• [AIM OF THE TASK] Your job is to transcribe the material exactly. Keep every line.

• [SUPPLIED MATERIAL]

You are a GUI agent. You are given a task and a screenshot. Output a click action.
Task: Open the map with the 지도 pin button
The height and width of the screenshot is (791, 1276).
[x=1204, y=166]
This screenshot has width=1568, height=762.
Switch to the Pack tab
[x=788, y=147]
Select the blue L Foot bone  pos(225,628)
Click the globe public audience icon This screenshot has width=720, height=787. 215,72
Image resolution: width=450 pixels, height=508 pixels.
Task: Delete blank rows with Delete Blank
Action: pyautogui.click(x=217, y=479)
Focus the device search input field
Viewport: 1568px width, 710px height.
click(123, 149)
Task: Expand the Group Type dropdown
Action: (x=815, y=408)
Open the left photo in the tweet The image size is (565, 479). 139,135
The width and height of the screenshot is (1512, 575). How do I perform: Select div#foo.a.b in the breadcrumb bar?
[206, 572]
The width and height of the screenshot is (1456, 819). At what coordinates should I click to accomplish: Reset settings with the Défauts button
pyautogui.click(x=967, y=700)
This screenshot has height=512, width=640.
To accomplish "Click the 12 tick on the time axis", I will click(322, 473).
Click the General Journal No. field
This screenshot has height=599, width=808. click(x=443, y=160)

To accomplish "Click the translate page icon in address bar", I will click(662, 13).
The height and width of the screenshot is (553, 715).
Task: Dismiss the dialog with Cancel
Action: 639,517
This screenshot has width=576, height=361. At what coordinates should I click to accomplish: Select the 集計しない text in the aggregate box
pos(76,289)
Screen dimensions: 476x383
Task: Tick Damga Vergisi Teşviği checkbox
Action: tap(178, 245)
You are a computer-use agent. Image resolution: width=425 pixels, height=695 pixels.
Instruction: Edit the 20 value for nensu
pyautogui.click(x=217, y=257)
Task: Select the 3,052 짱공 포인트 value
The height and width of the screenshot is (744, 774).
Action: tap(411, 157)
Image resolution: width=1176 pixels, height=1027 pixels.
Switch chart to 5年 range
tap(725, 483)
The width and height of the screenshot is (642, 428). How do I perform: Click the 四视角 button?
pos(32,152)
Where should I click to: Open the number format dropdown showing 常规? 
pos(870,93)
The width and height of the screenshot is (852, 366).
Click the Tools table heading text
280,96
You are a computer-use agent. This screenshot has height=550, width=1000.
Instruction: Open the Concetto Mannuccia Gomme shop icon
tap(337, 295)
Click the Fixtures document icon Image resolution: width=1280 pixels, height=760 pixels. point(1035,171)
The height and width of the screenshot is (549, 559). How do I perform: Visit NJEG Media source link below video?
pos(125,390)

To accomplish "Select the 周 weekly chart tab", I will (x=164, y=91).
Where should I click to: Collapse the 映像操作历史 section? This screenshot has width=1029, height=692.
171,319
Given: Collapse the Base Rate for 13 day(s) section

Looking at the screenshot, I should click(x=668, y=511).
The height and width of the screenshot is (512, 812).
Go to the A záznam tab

• [EXERCISE OUTPUT]
You are a GUI agent. You are given a task and a screenshot. Output a click action.
Task: Open the map with the 지도 pin button
The height and width of the screenshot is (791, 1276).
[x=1204, y=166]
This screenshot has width=1568, height=762.
Switch to the Pack tab
[x=788, y=147]
Select the blue L Foot bone  pos(225,628)
Click the globe public audience icon This screenshot has width=720, height=787. 215,72
Image resolution: width=450 pixels, height=508 pixels.
Task: Delete blank rows with Delete Blank
Action: pyautogui.click(x=217, y=479)
Focus the device search input field
Viewport: 1568px width, 710px height.
click(123, 149)
Task: Expand the Group Type dropdown
Action: (x=815, y=408)
Open the left photo in the tweet The image size is (565, 479). 139,135
The width and height of the screenshot is (1512, 575). How do I perform: Select div#foo.a.b in the breadcrumb bar?
[206, 572]
The width and height of the screenshot is (1456, 819). At what coordinates should I click to accomplish: Reset settings with the Défauts button
pyautogui.click(x=967, y=700)
This screenshot has height=512, width=640.
To accomplish "Click the 12 tick on the time axis", I will click(322, 473).
Click the General Journal No. field
This screenshot has height=599, width=808. click(x=443, y=160)

To accomplish "Click the translate page icon in address bar", I will click(662, 13).
The height and width of the screenshot is (553, 715).
Task: Dismiss the dialog with Cancel
Action: 639,517
This screenshot has width=576, height=361. At what coordinates should I click to accomplish: Select the 集計しない text in the aggregate box
pos(76,289)
Screen dimensions: 476x383
Task: Tick Damga Vergisi Teşviği checkbox
Action: tap(178, 245)
You are a computer-use agent. Image resolution: width=425 pixels, height=695 pixels.
Instruction: Edit the 20 value for nensu
pyautogui.click(x=217, y=257)
Task: Select the 3,052 짱공 포인트 value
The height and width of the screenshot is (744, 774).
Action: tap(411, 157)
Image resolution: width=1176 pixels, height=1027 pixels.
Switch chart to 5年 range
tap(725, 483)
The width and height of the screenshot is (642, 428). How do I perform: Click the 四视角 button?
pos(32,152)
Where should I click to: Open the number format dropdown showing 常规? 
pos(870,93)
The width and height of the screenshot is (852, 366).
Click the Tools table heading text
280,96
You are a computer-use agent. This screenshot has height=550, width=1000.
Instruction: Open the Concetto Mannuccia Gomme shop icon
tap(337, 295)
Click the Fixtures document icon Image resolution: width=1280 pixels, height=760 pixels. point(1035,171)
The height and width of the screenshot is (549, 559). How do I perform: Visit NJEG Media source link below video?
pos(125,390)

To accomplish "Select the 周 weekly chart tab", I will (x=164, y=91).
Where should I click to: Collapse the 映像操作历史 section? This screenshot has width=1029, height=692.
171,319
Given: Collapse the Base Rate for 13 day(s) section

Looking at the screenshot, I should click(x=668, y=511).
The height and width of the screenshot is (512, 812).
Go to the A záznam tab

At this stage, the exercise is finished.